Alain Guyard est un sacré gaillard ! Fourrageur sans frayeur, il écrit comme il parle. Avec les damnés de la terre il éructe, il dégage des mots à propos et ne se laisse pas conter fleurette avec des bluettes.
Aux abonnés absents du petit écran, il conspue les philosophes de salon à la chemise blanche qui trempent leur plume dans le missel et se font mousser l’oignon au Champagne.
Il se présente comme « forain, bonimenteur de métaphysique et décravateur de concepts » Y’a pas que la philo qui mène son monde. Y’a toutes celles et tous ceux à la marge que l’on dit barges, par souci de les enfermer dans des cases. Comme nos bons chiens de garde, sociologues ou psys, s’y entendent pour créer des barrières comportementales à ne pas franchir sous peine de zonzon ou HP. Ce sont pourtant de tels personnages qui se veulent libres, qui illuminent de leurs lumières ses pages tout en donnant le goût de se battre avec eux et rester debout, dignes.
Je n’avais jamais encore lu ce sacré bonhomme et j’avoue que je n’ai pas été déçue. Je m’en suis prise plein les ratiches et j’ai apprécié. Pas que je sois maso, mais juste très curieuse des écritures singulières qui me défoncent le ciboulot, à partir voyager dans la vraie réalité, celle littéraire et si libertaire, des artistes, comme Alain Guyard.

La philosophie il en jouit et éructe : « Mettre la philosophie dans tous ses états, hors les murs de l’université et du lycée, loin des intellectuels maniérés et poseurs. La mettre dans les prisons, les hôpitaux, les bistros, les concerts, les quartiers, au fond des grottes et dans la rue.
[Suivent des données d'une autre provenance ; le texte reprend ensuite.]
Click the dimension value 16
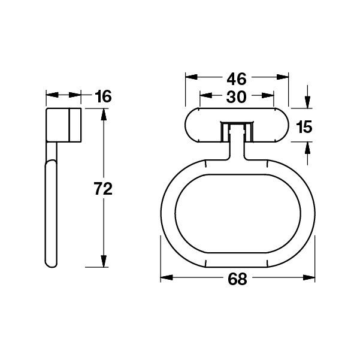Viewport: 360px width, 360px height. (102, 96)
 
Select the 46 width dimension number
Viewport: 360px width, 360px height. (237, 78)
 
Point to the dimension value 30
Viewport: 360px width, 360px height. (237, 96)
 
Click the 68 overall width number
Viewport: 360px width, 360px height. (238, 279)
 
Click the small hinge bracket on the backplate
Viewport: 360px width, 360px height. (237, 129)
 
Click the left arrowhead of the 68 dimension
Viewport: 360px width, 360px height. (165, 279)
Plus que démocratiser la philosophie, ce qui la rendrait militante citoyenniste, café philo, sextoy culturel pour bobos branchouilles. Mais la vulgariser, c’est-à-dire la ramener à sa dimension charnelle, dérangeante, remuante, faisant irruption là où on ne l’attend pas, causant à tous les hommes, même aux humbles sans grade et sans diplôme. Surtout à eux."
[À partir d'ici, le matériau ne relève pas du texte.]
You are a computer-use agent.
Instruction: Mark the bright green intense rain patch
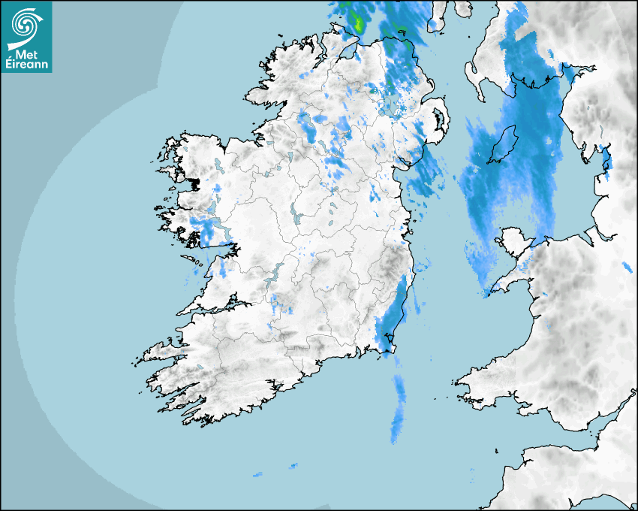358,23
Visez un peu comme il jacte au moins plusieurs langues couramment à la fois, le zigue ! Ce n’est pas par hasard si son roman s’intitule « La Soudure ». Il en donne la définition : argent, envoyer la soudure, payer, régler, selon le dictionnaire de l’argot et du français populaire, Larousse. Vous avez pigé de quoi il allait causer ?

C’est l’histoire d’un couple d’amoureux jeunots, Ryan et Cyndie, sans boulot, ni fric, mais qui malgré tout éprouvent le désir de rejoindre le troupeau. Perdre sa vie si terne à la gagner, ils connaissent. Si bien qu’à la fin du mois il ne leur restait plus que dix-neuf euros pour faire frire la gamelle, l’équivalant que la mère de Ryan lui donnait quand il était à l’école primaire. Ils ne sont pas résolus pour autant de rentrer dans la carrière de la misère, c’est le déclic. Toute bascule.
« C’est donc à cette heure précise, penché sur le corps convulsé de sa femme, que Ryan décida de basculer dans ce que les puissances médiatico-policières appellent : la délinquance ». (page 44)

En plus les personnages sont attachants. Cyndie c’est une jolie môme artiste du chalumeau étincelle qui te dézingue des tôles de récupe pour prendre place dans les ailes de ses oiseaux migrateurs et s’envoler par l’esprit de tout ce bastringue. « C’était criard, vulgaire, agressif et disproportionné comme une femme saoule qui accouche debout. C’était absolument mochetingue, mais joyeusement barbare, délicieusement obscène comme un bikini de petite fille taillé dans une escalope crue » (page 24) Visez un peu le style du sieur, ça déménage. Et des trouvailles expressives il y en a à chaque page ! J’y lis du Henri Poulaille de la littérature prolétarienne des années 30, avec l’ombre du grand Jacques Prévert qui veille au grain, la clope au bec et asticote des soutanes en Bretagne. Y’a que des littérateurs libertaires pour s’approprier les différents registres de la langue en tout liberté.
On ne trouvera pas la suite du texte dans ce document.